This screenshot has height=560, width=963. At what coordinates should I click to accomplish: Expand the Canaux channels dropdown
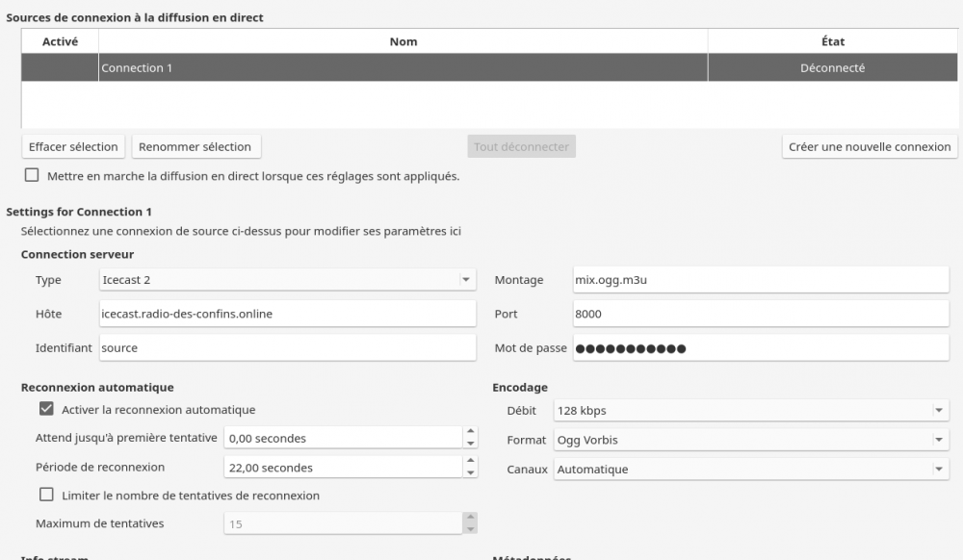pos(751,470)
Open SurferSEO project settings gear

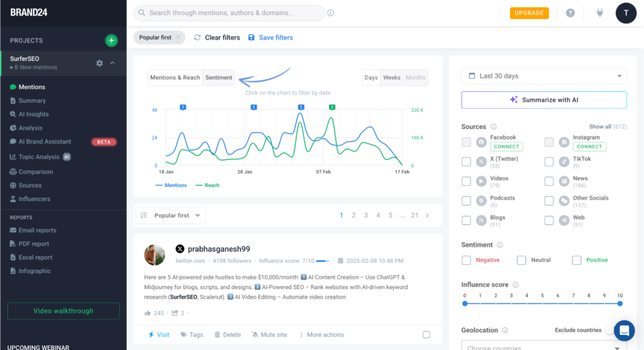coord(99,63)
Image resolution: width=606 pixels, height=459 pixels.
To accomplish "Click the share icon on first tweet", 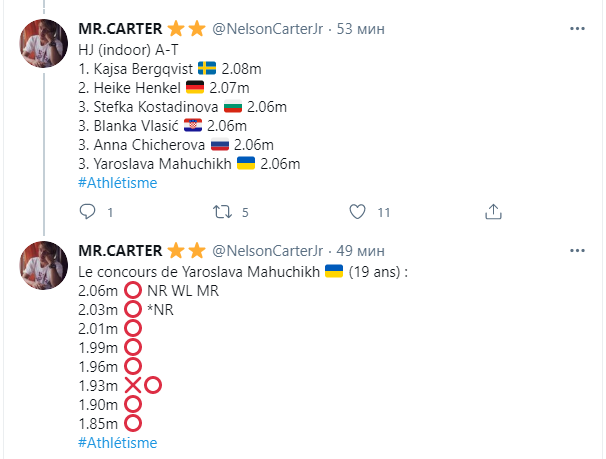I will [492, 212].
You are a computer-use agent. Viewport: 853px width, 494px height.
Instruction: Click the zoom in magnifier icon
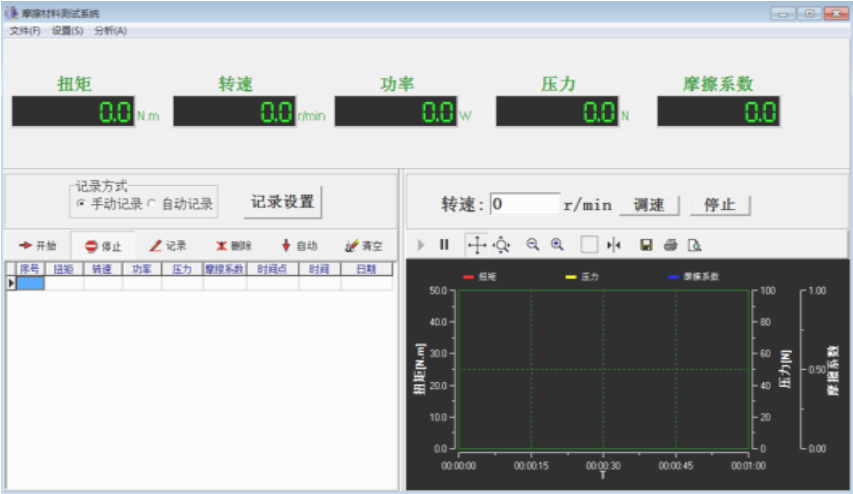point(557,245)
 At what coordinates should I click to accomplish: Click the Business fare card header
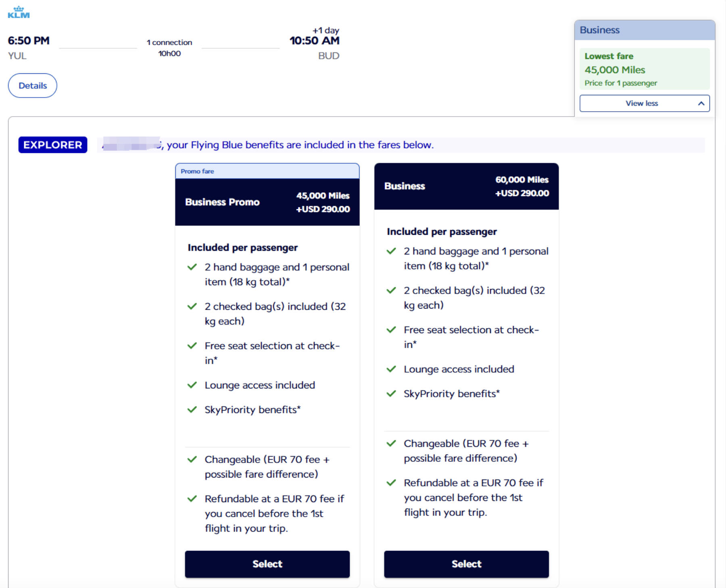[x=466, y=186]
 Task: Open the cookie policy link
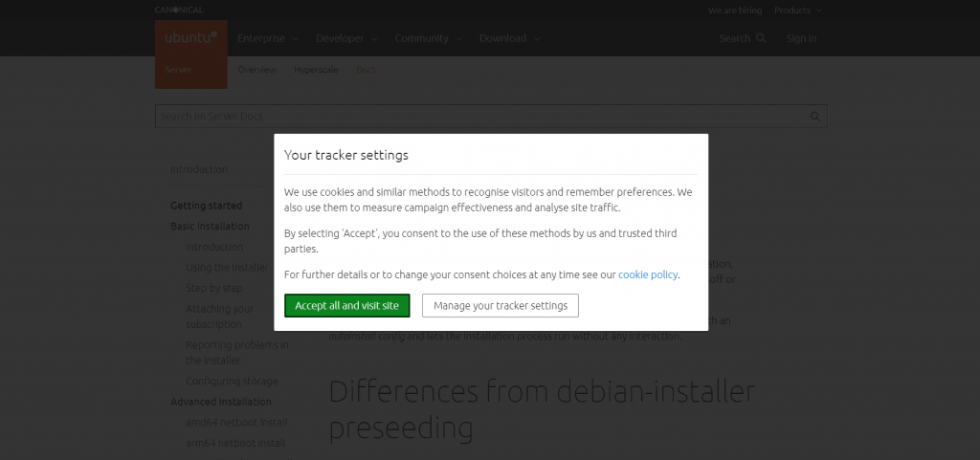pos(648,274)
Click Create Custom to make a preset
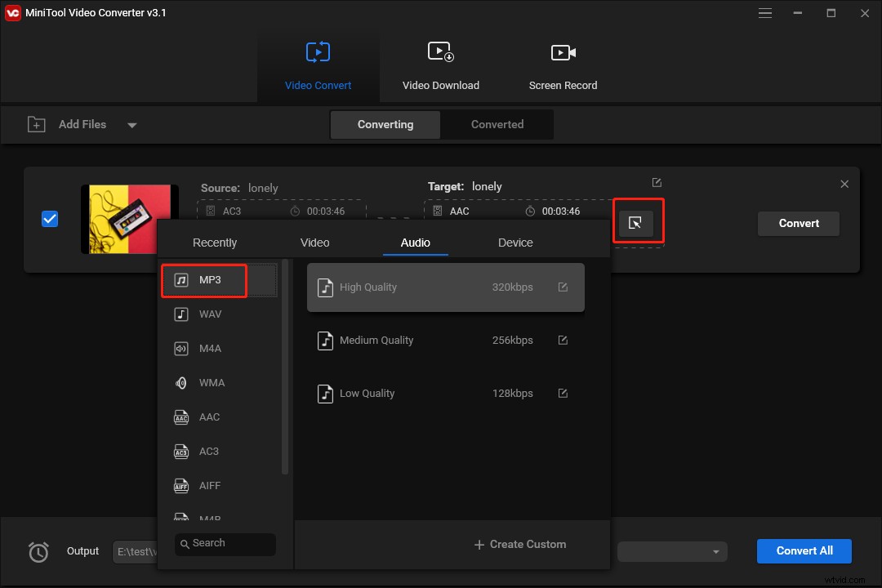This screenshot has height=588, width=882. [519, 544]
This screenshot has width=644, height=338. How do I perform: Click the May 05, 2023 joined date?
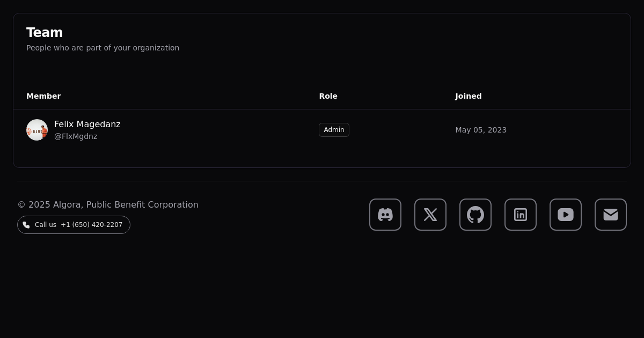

================

The task
Write the lines from the line containing "You are a computer-use" through the last line of the data out again exactly, and only those lines; pictures stay out.

Your response
You are a computer-use agent. Viewport: 853px width, 494px height.
Instruction: Click the zoom in magnifier icon
point(557,245)
 At what coordinates should I click to accomplish: Click the Business fare card header
[x=466, y=186]
 Task: Open the cookie policy link
pos(648,274)
Click Create Custom to make a preset
This screenshot has height=588, width=882. [519, 544]
This screenshot has width=644, height=338. How do I perform: Click the May 05, 2023 joined date?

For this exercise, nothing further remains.